Pelajaran apa yang mereka petik dari lapangan? Kisah-kisah unik justru membuat Tim mampu merehatkan penat sejenak.
Di hari ketiga, kisah ini terjadi. Tiga puluh anak menunggu dengan sabar di pekarang Gereja Katolik St. Ambrosius Aek Raja. Teman-teman mereka sudah pulang. Mereka masih bertahan karena snack yang dibawa Tim tidak mencukupi. Mereka bertigapuluh tidak mendapat snack. Kepala Desa Aek Raja memberitahu Tim, jumlah anak-anak yang akan ikut trauma healing sebanyak 300 orang. Ternyata yang hadir: 350 0rang. Tim hanya menyediakan 320 bungkus snack. Lalu, seorang orangtua mereka berinisiatif membantu Tim membelikan snack tambahan. Sepuluh menit berlalu Ibu itu belum juga datang. Anak-anak masih setia menunggu sembari duduk. Namun, beberapa dari mereka mulai menangis. Mereka takut tidak kebagian snack. Mahasiswa berinisiatif mengalihkan perhatian mereka dengan mengajak mereka bernyanyi. Yang menangis tetap menangis, namun juga ikut bernyanyi.

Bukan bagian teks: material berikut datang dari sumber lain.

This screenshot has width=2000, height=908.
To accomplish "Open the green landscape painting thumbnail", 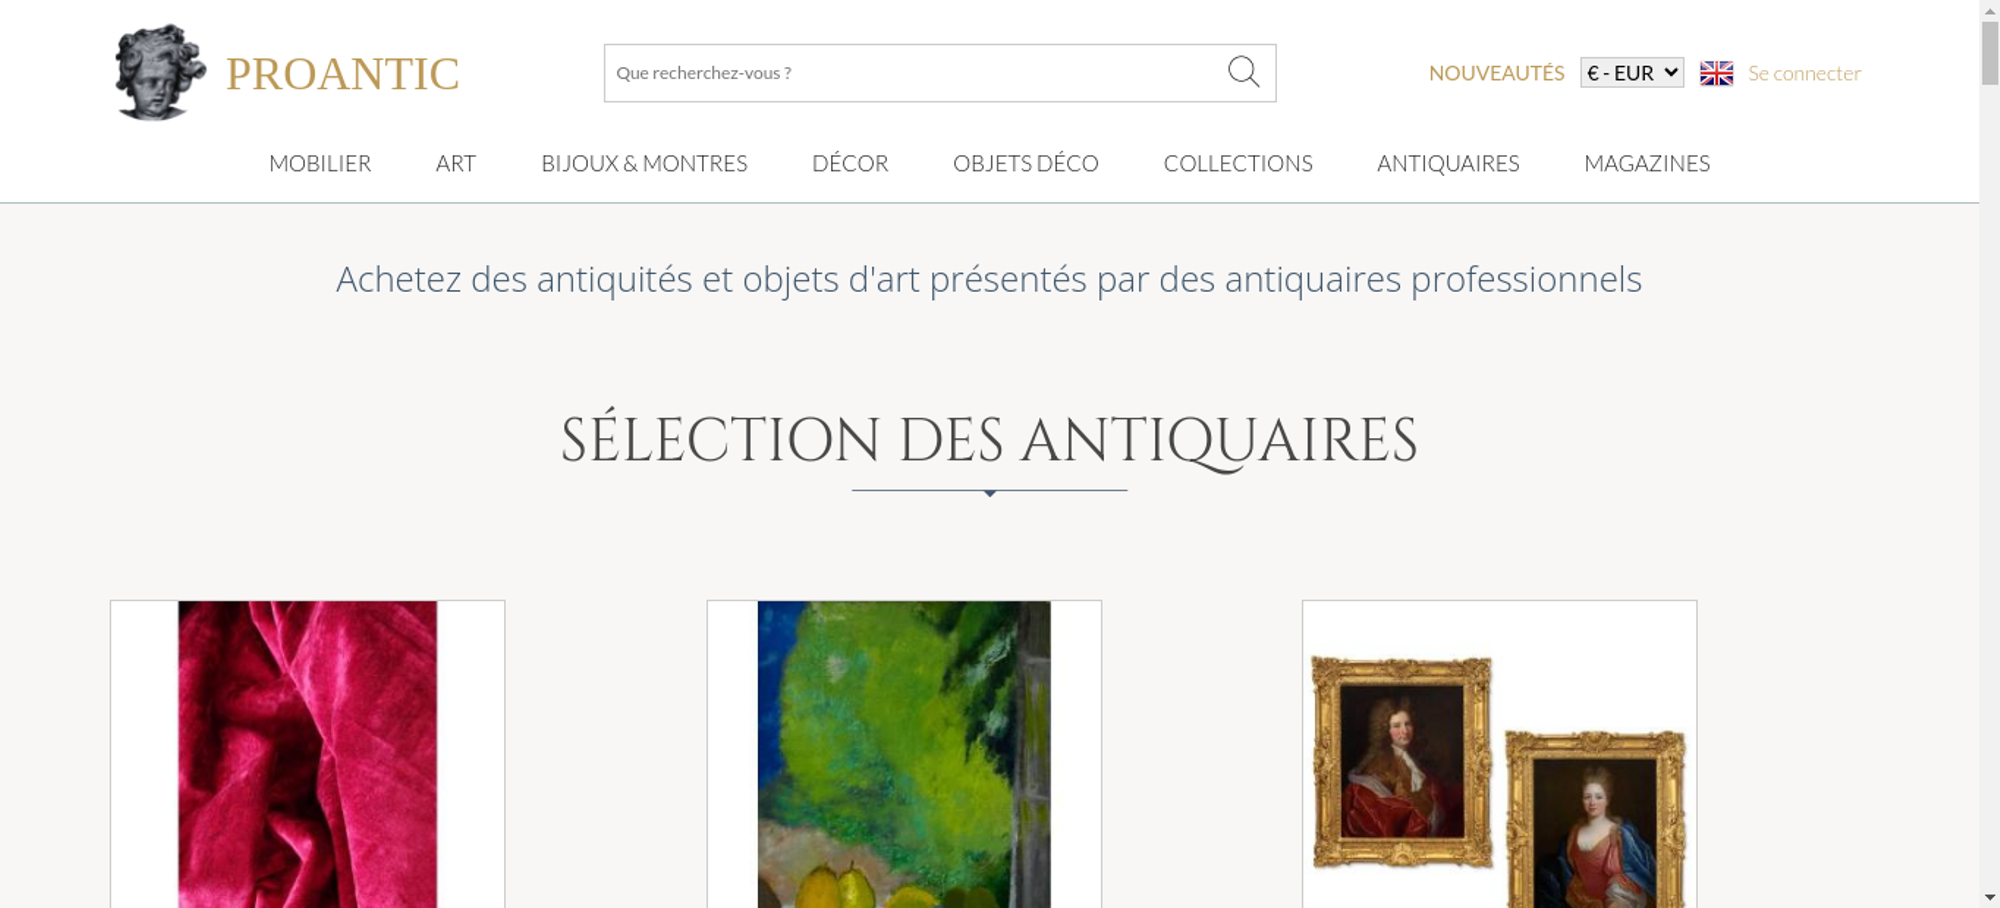I will (904, 754).
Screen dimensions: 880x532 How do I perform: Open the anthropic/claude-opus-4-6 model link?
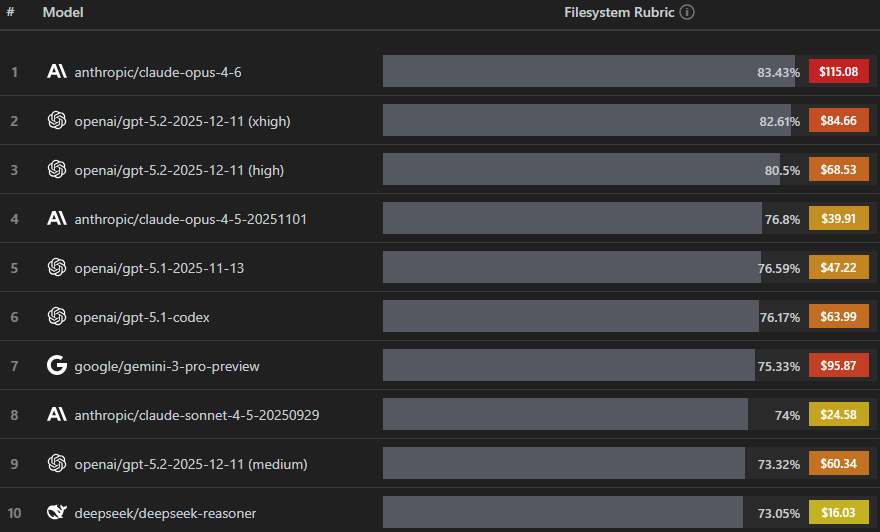pyautogui.click(x=157, y=72)
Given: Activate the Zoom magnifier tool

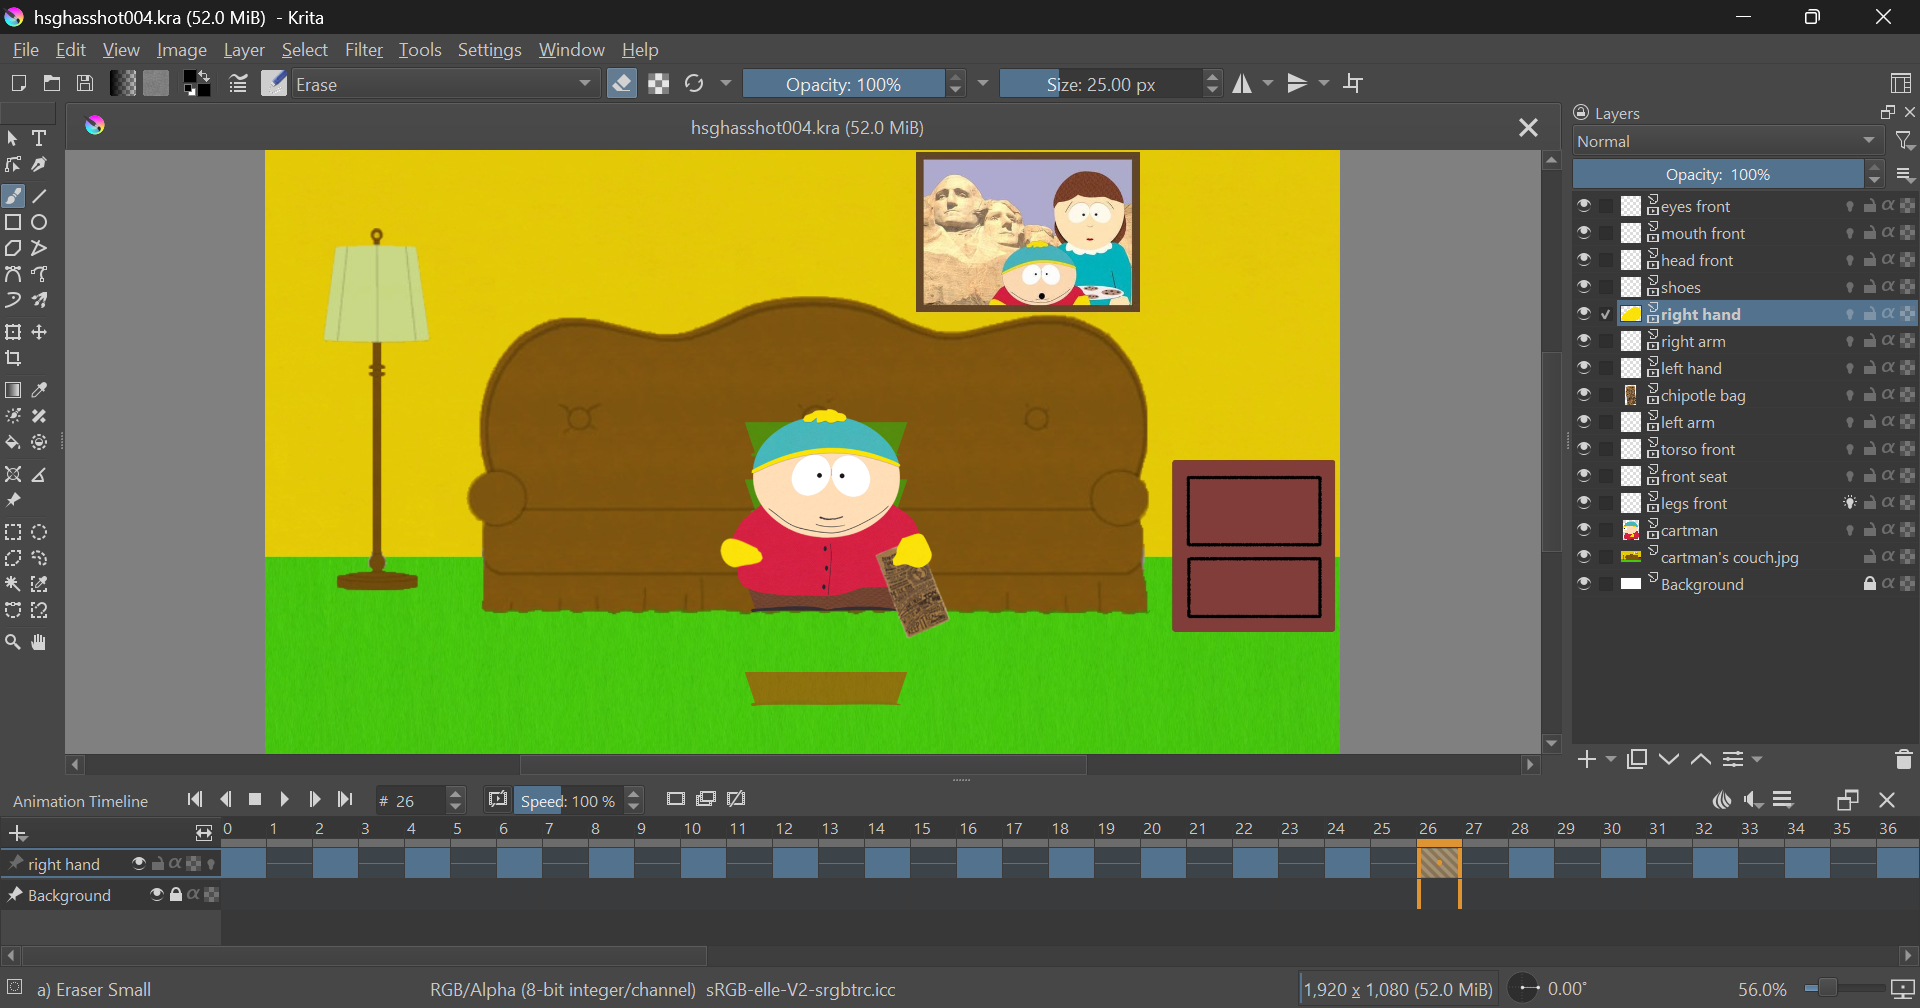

Perjalanan Tim Trauma Healing masih tersisa empat hari lagi. Empat hari menjelang akan menjadi hari-hari yang mendatangkan lelah, namun menciptakan pesona. Sejauh ini Tim sudah tiba pada pengertian: perkara membantu bukan persoalan materi, alih-alih perihal memunculkan kesederhanaan yang sudah lama tercerabut oleh hiruk-pikuk perjalanan hidup. Semua anggota Tim belajar: bencana kali ini mengingatkan setiap orang untuk tidak terlalu jauh meninggalkan rumah, RUMAH KEBAIKAN.